━━━ Record extracts
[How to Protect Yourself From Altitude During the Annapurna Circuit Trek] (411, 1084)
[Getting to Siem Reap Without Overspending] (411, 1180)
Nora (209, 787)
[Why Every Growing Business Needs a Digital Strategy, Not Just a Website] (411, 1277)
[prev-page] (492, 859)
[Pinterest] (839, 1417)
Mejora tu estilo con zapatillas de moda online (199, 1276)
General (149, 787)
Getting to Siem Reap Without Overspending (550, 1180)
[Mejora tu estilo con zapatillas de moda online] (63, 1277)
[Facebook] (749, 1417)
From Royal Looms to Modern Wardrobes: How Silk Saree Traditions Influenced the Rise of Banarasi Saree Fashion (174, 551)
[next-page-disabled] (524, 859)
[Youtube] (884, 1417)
━━━━━━
▸ Work to complete
Whenever the string "Without" turns up in a line above, copy that line out.

▸ Task solution
[Getting to Siem Reap Without Overspending] (411, 1180)
Getting to Siem Reap Without Overspending (550, 1180)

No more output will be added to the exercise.